Saturday, August 5, 2006
This is one of the coolest products I've found out there for little guy - he loves to sit up these days and until now, I've had to sort of prop him up with pillows & call him Fort Jacob. But now, I have a Bumbo (the spongy, blue thing wrapped around Jake). It's this strange little seat that traps him happily into a proper sitting position. One more thing to have lying around our living room.
Oh, and he also enjoys reading about dinosaurs now. He's like a little intellectual. I'm so proud.
Friday, August 4, 2006
These are all of Jake's little buddies in the Mommy & Me class that we attend every Monday. It's sort of funny because as you can see, the babies are completely oblivious to one another. I often wonder who the class is really for. I do have to admit that I enjoy getting together with other mums in the group and sharing stories and issues about baby sleeping habits, sore nipples and poop consistencies (the babies of course) etc. All things I never thought I'd feel the need to share. Go figure. There is a weird sort of camaraderie you get with the other moms.
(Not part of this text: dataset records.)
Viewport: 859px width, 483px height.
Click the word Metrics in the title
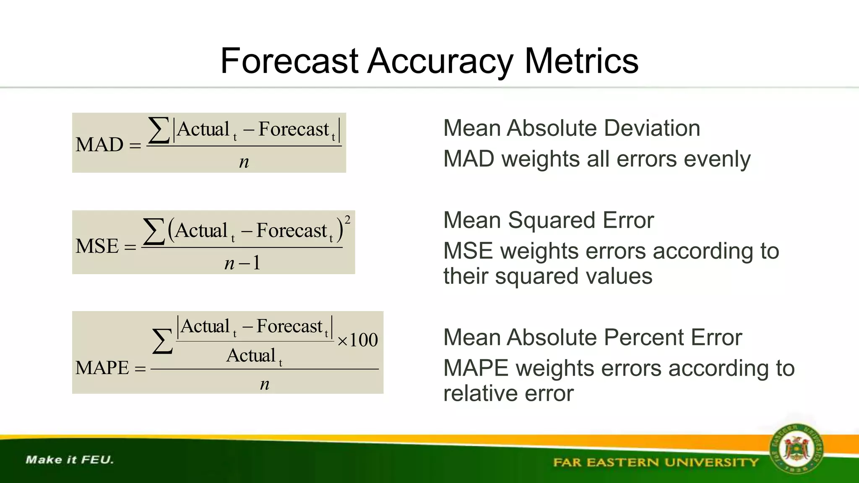click(581, 61)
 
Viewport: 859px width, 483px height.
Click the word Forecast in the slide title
click(289, 61)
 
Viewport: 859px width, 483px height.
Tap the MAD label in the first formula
click(99, 145)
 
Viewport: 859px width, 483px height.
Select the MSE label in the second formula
click(97, 246)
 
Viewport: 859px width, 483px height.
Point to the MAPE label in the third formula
click(102, 368)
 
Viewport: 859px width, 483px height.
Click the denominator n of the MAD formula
click(244, 162)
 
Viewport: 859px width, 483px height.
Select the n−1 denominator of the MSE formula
click(242, 263)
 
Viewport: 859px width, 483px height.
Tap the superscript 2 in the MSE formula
click(347, 220)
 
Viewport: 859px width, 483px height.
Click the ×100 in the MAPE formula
click(357, 340)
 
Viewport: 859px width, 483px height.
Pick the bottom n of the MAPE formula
click(264, 384)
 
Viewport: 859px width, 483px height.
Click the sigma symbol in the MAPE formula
click(162, 341)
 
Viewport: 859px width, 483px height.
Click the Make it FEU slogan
click(70, 460)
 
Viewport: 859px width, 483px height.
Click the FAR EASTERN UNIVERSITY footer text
click(656, 462)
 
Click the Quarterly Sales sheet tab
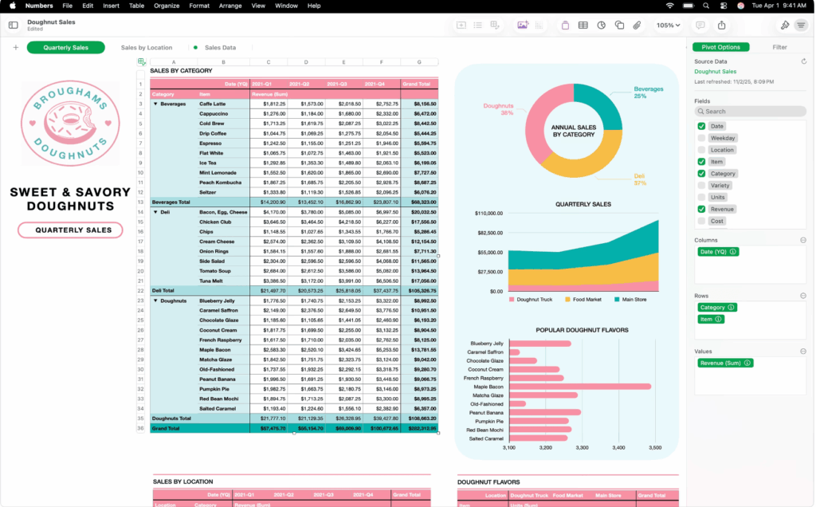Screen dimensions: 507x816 (x=65, y=48)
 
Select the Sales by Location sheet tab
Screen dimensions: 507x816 (x=147, y=48)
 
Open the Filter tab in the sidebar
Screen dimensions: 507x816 (x=779, y=47)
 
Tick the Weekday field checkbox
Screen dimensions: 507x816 (x=701, y=138)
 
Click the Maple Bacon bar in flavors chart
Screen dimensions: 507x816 (x=579, y=386)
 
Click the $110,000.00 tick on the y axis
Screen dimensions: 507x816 (x=488, y=214)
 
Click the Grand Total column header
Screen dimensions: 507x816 (x=419, y=84)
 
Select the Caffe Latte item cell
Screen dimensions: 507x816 (x=213, y=104)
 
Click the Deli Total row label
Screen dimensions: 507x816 (x=163, y=290)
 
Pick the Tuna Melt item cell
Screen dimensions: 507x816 (x=210, y=281)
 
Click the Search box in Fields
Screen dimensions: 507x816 (x=750, y=112)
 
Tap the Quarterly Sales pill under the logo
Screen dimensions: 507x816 (x=70, y=230)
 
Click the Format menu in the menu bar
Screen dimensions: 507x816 (x=199, y=6)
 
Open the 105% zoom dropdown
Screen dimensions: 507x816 (x=668, y=26)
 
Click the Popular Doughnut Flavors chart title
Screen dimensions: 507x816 (x=582, y=329)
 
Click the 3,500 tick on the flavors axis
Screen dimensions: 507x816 (x=654, y=448)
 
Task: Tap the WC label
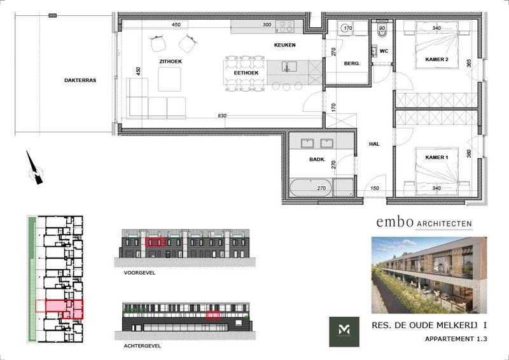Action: pyautogui.click(x=384, y=50)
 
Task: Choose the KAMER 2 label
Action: pyautogui.click(x=437, y=59)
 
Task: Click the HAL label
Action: pyautogui.click(x=374, y=144)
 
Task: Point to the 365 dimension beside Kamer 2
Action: pyautogui.click(x=469, y=64)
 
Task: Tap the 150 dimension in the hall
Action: pyautogui.click(x=374, y=188)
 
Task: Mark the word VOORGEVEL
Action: pyautogui.click(x=139, y=272)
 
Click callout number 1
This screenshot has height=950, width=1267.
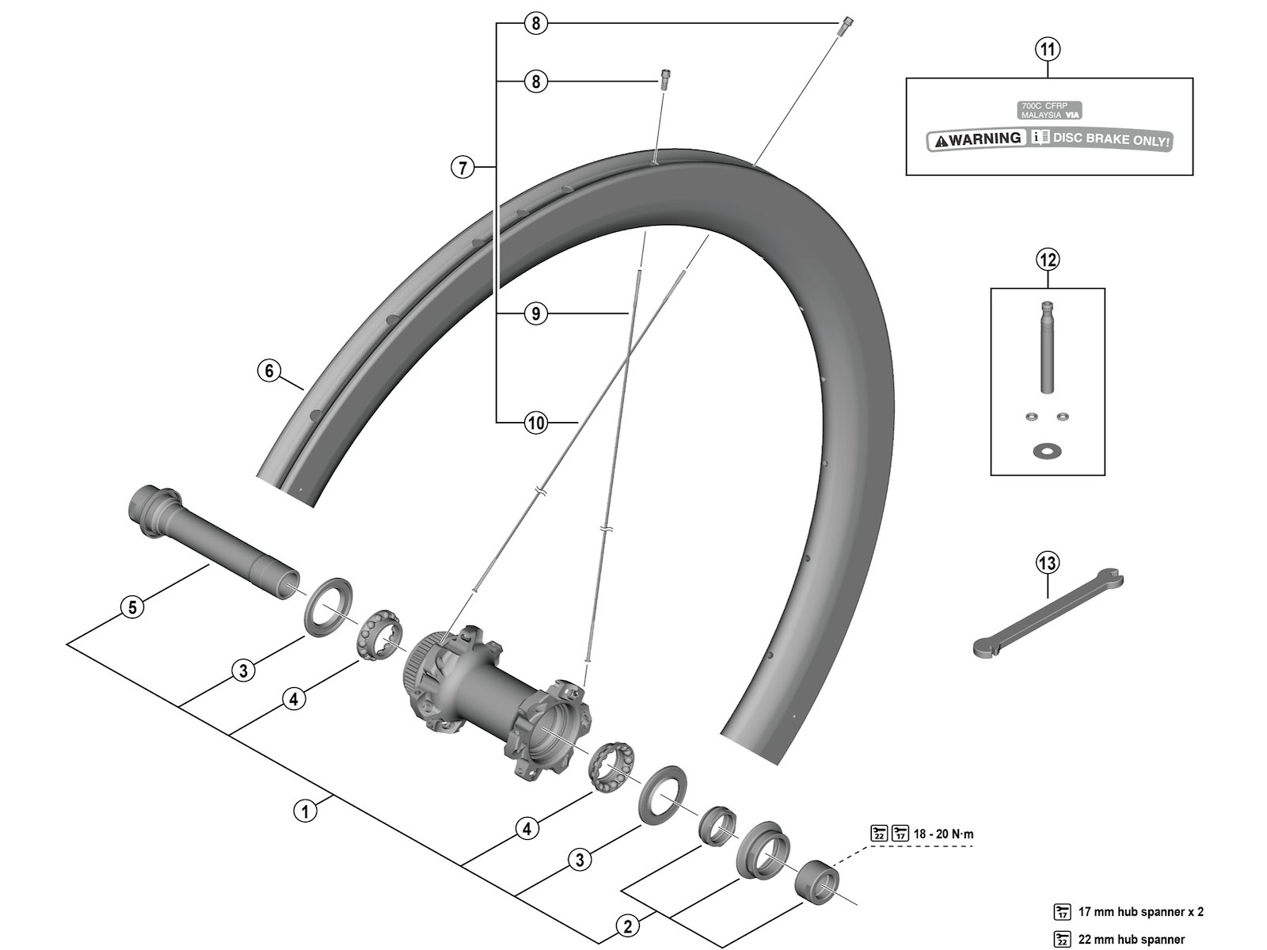pyautogui.click(x=305, y=811)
(Jakes's at the bottom center with the blue bib)
My name is Chudley, ahem, I mean Jacob.
I was born April 4th, 2006
an impressive 7 lbs. 12 oz. & 21 in. long
Talents: smiling, being cute
I enjoy: long walks in my stroller, my swing, my starship commandcenter, screaming, pooping, chewing on my hands, boobs & my lovely parents
I've decided to start this blog in order to bring those who can't physically be near this little ray of sunshine, closer. I will do my best to document any interesting and notable happenings in Jake's life and what it's like to be his mama.